For several years now, Wayans has been defending his on- and off-set behavior during the making of A Haunted House 2. He's been in court with Pierre Daniel, who alleges that Wayans subjected him to repeated offensive language about his African American race and tweeted his picture alongside Family Guy character Cleveland Brown with the comment, "Tell me this nigga doesn't look like…THIS NIGGA!!!"

Two years ago, a panel of judges at the Second Appellate Division affirmed a lower court's dismissal of the case. Wayans was able to use California's SLAPP statute, which is meant to deter frivolous lawsuits chilling First Amendment activity. Under the SLAPP law, judges first analyze whether a lawsuit arises from protected activity on a matter of public concern. If so, the suit is then screened for minimal merit before the legal action moves any further. The case generated a lengthy discussion of race and creativity, and Wayans came out ahead.

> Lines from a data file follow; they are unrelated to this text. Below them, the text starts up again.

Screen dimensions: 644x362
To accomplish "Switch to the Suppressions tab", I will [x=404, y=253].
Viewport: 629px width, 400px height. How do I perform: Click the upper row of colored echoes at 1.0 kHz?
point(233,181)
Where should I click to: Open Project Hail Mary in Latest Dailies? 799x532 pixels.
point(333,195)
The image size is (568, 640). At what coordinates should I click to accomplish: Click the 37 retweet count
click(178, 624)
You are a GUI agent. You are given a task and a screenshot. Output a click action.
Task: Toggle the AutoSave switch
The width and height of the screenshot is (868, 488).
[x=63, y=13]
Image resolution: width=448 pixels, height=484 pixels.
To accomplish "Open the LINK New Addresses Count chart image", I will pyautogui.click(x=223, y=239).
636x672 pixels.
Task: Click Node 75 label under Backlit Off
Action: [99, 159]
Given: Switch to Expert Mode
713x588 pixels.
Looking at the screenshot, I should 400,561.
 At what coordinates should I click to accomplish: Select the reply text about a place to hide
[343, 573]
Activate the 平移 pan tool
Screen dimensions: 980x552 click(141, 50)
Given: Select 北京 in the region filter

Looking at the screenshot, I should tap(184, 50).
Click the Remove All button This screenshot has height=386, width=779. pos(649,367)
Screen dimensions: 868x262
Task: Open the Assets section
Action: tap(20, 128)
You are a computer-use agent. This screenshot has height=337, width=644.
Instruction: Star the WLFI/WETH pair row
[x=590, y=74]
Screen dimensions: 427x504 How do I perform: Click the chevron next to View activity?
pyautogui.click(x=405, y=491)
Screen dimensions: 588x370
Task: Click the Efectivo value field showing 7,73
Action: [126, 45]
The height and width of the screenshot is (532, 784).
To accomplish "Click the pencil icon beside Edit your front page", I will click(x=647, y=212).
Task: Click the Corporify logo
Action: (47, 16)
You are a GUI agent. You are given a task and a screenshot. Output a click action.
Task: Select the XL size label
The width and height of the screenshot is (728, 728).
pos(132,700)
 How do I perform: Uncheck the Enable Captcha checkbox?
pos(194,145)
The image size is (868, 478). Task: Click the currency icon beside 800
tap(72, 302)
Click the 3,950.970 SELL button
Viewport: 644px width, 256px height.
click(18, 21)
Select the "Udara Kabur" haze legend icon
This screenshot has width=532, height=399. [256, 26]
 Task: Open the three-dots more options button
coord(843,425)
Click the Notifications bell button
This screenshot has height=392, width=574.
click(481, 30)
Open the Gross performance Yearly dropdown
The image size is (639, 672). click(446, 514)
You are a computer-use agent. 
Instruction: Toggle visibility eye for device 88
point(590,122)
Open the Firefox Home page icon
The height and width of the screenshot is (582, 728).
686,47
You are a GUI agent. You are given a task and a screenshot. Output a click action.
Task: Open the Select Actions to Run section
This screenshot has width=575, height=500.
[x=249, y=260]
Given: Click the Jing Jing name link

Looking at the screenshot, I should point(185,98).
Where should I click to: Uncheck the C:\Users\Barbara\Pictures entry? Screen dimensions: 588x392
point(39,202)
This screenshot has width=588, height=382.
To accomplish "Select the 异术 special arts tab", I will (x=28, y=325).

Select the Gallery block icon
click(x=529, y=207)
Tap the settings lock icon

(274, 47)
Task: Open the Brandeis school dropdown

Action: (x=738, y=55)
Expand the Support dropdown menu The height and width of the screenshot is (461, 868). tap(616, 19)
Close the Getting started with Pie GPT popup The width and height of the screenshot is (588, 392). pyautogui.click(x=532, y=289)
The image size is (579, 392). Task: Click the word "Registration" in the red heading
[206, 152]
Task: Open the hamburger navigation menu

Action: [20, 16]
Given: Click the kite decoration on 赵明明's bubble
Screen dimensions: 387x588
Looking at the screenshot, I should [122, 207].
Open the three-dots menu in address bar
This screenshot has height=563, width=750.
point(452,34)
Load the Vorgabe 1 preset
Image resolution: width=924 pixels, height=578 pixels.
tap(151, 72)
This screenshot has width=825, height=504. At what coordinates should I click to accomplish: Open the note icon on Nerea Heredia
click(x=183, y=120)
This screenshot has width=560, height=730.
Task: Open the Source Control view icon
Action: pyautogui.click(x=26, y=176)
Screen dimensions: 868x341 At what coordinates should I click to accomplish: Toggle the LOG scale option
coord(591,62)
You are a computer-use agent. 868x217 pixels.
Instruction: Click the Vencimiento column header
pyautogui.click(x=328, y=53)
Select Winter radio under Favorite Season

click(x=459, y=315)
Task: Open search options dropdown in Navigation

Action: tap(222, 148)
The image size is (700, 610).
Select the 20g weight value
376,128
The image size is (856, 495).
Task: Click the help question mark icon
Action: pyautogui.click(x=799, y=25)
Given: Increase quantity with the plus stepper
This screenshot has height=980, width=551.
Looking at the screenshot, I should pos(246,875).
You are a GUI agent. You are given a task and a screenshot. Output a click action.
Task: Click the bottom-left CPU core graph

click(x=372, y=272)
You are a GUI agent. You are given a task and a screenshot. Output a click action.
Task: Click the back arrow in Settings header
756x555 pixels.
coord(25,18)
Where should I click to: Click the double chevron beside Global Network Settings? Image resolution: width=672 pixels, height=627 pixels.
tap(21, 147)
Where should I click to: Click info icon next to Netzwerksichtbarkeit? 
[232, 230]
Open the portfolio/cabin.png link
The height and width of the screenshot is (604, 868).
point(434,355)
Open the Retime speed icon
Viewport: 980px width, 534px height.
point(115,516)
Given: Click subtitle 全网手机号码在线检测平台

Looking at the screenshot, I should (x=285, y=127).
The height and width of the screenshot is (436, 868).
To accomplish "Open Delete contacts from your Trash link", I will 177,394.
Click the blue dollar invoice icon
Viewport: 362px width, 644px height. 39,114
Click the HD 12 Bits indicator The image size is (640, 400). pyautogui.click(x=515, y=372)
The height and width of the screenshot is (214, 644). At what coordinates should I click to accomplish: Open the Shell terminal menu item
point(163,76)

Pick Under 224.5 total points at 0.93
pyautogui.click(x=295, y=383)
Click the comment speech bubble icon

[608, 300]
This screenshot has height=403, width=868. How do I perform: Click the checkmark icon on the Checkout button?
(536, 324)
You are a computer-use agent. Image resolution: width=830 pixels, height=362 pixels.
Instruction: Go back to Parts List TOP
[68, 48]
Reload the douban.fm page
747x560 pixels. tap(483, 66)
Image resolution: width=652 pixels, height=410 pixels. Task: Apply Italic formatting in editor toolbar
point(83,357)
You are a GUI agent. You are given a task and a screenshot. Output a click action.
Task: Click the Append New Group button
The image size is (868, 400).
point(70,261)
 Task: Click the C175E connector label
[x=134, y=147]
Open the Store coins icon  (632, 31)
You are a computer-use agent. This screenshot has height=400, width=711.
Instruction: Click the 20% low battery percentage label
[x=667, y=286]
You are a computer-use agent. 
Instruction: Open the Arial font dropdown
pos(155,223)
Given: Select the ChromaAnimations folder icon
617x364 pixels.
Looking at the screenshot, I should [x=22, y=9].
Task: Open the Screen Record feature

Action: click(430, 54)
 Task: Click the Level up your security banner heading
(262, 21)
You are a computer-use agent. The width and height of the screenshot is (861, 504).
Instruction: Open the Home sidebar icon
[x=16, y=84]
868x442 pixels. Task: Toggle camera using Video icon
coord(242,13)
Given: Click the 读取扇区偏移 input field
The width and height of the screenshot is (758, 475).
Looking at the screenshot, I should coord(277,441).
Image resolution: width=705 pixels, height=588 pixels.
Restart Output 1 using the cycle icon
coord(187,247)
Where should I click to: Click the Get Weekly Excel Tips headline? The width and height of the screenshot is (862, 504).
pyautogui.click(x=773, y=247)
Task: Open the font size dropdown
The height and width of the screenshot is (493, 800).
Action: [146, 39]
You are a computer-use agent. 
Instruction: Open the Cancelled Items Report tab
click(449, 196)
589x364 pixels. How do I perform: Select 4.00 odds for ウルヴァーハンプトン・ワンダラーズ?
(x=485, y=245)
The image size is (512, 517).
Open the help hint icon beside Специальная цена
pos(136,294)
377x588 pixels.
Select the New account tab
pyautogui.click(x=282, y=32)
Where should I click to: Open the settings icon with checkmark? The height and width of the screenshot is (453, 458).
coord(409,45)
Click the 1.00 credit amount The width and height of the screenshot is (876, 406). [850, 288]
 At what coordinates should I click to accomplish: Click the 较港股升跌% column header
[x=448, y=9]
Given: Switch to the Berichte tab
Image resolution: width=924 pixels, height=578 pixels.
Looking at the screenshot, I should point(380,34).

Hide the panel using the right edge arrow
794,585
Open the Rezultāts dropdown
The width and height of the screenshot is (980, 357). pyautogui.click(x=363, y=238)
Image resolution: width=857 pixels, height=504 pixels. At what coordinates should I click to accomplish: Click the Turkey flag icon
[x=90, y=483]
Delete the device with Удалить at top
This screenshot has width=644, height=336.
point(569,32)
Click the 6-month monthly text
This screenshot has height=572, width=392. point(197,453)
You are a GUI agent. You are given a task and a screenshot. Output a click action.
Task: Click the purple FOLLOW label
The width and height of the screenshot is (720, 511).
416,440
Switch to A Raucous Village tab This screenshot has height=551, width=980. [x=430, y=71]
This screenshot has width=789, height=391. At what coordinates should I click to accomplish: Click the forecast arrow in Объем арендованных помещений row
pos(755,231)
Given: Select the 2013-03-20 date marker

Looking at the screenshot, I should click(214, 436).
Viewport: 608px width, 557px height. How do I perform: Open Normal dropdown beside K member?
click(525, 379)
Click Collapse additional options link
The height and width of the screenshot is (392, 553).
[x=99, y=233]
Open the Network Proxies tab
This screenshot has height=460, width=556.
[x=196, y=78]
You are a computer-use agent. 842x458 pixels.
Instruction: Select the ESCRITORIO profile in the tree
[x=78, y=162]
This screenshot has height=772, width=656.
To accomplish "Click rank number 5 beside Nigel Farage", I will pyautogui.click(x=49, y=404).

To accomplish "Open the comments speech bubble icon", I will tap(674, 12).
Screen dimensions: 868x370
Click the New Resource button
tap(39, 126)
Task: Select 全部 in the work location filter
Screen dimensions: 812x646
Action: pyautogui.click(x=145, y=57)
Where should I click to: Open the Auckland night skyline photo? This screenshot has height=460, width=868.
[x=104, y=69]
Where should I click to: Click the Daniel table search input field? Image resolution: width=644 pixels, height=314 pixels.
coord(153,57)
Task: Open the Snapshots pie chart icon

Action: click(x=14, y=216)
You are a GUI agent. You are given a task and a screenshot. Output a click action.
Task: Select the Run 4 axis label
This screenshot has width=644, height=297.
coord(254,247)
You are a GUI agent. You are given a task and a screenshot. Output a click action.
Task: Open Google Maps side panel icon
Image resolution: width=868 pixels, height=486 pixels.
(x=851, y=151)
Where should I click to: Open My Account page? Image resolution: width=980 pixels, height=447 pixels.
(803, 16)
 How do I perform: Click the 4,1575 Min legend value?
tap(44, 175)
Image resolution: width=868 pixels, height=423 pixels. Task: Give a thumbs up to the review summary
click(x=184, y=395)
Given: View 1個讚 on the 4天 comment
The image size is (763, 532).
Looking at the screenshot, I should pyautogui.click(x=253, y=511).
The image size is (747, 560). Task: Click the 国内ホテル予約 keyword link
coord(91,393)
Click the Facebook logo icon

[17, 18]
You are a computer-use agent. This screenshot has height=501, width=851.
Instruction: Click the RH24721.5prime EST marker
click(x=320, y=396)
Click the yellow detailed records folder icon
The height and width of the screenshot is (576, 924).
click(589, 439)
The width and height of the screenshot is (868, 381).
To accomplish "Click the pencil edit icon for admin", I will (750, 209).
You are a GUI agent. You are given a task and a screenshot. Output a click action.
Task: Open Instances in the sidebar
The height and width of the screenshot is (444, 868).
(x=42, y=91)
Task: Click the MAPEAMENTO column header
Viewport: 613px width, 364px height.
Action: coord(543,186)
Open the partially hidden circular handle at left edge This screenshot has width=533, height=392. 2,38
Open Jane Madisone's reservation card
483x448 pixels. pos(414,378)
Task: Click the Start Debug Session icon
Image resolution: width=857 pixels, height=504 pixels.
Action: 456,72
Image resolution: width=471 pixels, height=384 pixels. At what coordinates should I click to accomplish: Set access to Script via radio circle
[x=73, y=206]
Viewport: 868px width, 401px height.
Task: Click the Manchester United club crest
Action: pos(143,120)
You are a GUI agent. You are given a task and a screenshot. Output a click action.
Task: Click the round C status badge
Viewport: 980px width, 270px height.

But then something quite unexpected happened.

The California Supreme Court told the Second District to reconsider its opinion from two years earlier. A case that looked dead was revived thanks to a pair of subsequent decisions in other cases — FilmOn v. DoubleVerify, a libel suit over warnings of piracy, and Wilson v. Cable News Network, an employment discrimination claim brought by a producer who was fired upon allegations of plagiarism. What these latter cases had in common was examination of what qualifies as protected activity under the anti-SLAPP statute. In the FilmOn case, in particular, the California Supreme Court had clarified that the focus had to be on the "specific nature of the speech rather than on any generalities that might be abstracted from it" and that the activity truly needed to touch the public. Something disseminated privately, even if it might be of interest to the wider public, wasn't enough.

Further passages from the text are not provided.